Claudia Nobis: Die meisten Menschen haben ihr Verkehrsverhalten in der Krise nicht grundsätzlich geändert, sondern variiert. Sie haben in der Regel nicht damit begonnen, neue Verkehrsmittel in ihren Alltag einzubauen. Wer also schon vor der Pandemie ausschließlich mit Bussen und Bahnen unterwegs war, ist nicht aufs Auto ausgewichen, sondern entweder den Öffentlichen treu geblieben oder zum Beispiel erstmal viel zu Fuß unterwegs gewesen. Aber diejenigen, die schon immer mal das Auto, mal Busse und Bahnen genommen haben, sind sehr stark aufs Auto umgestiegen.
Wie hat sich das ausgewirkt?
Der Anteil derjenigen Verkehrsteilnehmer, die ausschließlich mit dem Auto unterwegs sind, schnellte in den ersten Monaten der Pandemie von 50 Prozent auf 66 Prozent hoch. Im Sommer ging er wieder auf 55 Prozent zurück. Auch das Fahrrad erlebte einen Boom, den man freilich nicht überschätzen sollte. Die Radnutzung ist auch abhängig von der Jahreszeit. Besonders in den großen Städten ist das Rad aber infolge der Pandemie stärker in den Fokus gerückt, wie man an den vielen neuen Pop-up-Radwegen in den Städten sehen kann.

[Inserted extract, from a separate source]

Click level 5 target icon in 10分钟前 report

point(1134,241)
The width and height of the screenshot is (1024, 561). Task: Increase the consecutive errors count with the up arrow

Das Auto ist also der Gewinner der Krise?
Die individuell nutzbaren Verkehrsmittel haben enorm an Bedeutung gewonnen. Das Vertrauen in öffentliche Verkehrsmittel ist stark gesunken. Sie sind die großen Verlierer der Pandemie. Der ÖPNV ist bis heute auf dem niedrigeren Niveau des Sommers 2020 geblieben.
Warum ist das so?
Unsere Befragungen haben gezeigt: Egal ob Busse, Bahnen, Car-Sharing oder Flugzeuge – die Menschen fühlen sich seit Corona in allen öffentlichen Verkehrsmitteln unwohl. Viele beschreiben es zum Beispiel als großes Problem, dass die Maskenpflicht in Bussen und Bahnen zu wenig befolgt und nicht genug kontrolliert wird.
Muss man sich Sorgen machen um den ÖPNV?
Mobilität ist sehr stark von Routinen geprägt. Wäre die Pandemie im Herbst/Winter 2020 vorbei gewesen, hätte sich das Mobilitätsverhalten wahrscheinlich wieder auf den Stand vor Corona eingependelt, das Danach wäre das Davor gewesen. Jetzt aber hat sich der Trend verfestigt. Wenn man sich über Monate unwohl fühlt in einem Verkehrsmittel, prägt sich das ein.
Was bedeutet das konkret?
Im vergangenen Jahr hat der Nahverkehr in erster Linie Gelegenheitsfahrer verloren. Der Verkauf von Einzeltickets ging stark zurück, Dauerkartenbesitzer hielten dem ÖPNV die Treue. Das hat sich in diesem Jahr geändert. Nun wenden sich auch immer mehr regelmäßige ÖPNV-Nutzer ab. Nach unseren Erkenntnissen haben inzwischen 15 Prozent der Vielfahrer aus der Vor-Corona-Zeit ihr Abo abgeschafft.
Für die oft zitierte Verkehrswende ist die Entwicklung sicher ein Rückschlag?
Ja. Mit einem geschwächten ÖPNV werden wir es nicht schaffen, den motorisierten Individualverkehr zurückzudrängen und die Klimaziele zu erreichen. Inzwischen gibt es in Deutschland 48 Millionen Autos, die komplette Bevölkerung passt auf die Vordersitze. Eine Trendwende ist nicht in Sicht. Im Gegenteil: Jahr für Jahr kommen 500.000 Fahrzeuge zusätzlich auf die Straße. Selbst in Städten wie etwa Freiburg, die als besonders fahrradfreundlich gelten und einen gut ausgebauten ÖPNV haben, nimmt der Kraftfahrzeugbestand zu.
Woran liegt das?
Es ist nicht so, dass die Menschen verschlossen sind gegenüber neuen Sichtweisen. Sie ändern ihre Einstellung, aber eben nicht zwangsläufig auch ihr Verhalten.
Wird die neue 3G-Regel den ÖPNV noch weiter zurückwerfen?
Wie sich die neue 3G-Regel in öffentlichen Verkehrsmitteln auswirkt, muss man abwarten. Die strengeren Regeln müssen nicht zwangsläufig dazu führen, dass noch mehr Kunden abspringen. Wenn man weiß, dass nur noch Geimpfte, Genesenen und Getestete in Züge und Busse dürfen, kann das auch Vertrauen zurückbringen. Es kommt dabei sehr darauf an, wie gut die neuen Maßnahmen kontrolliert werden.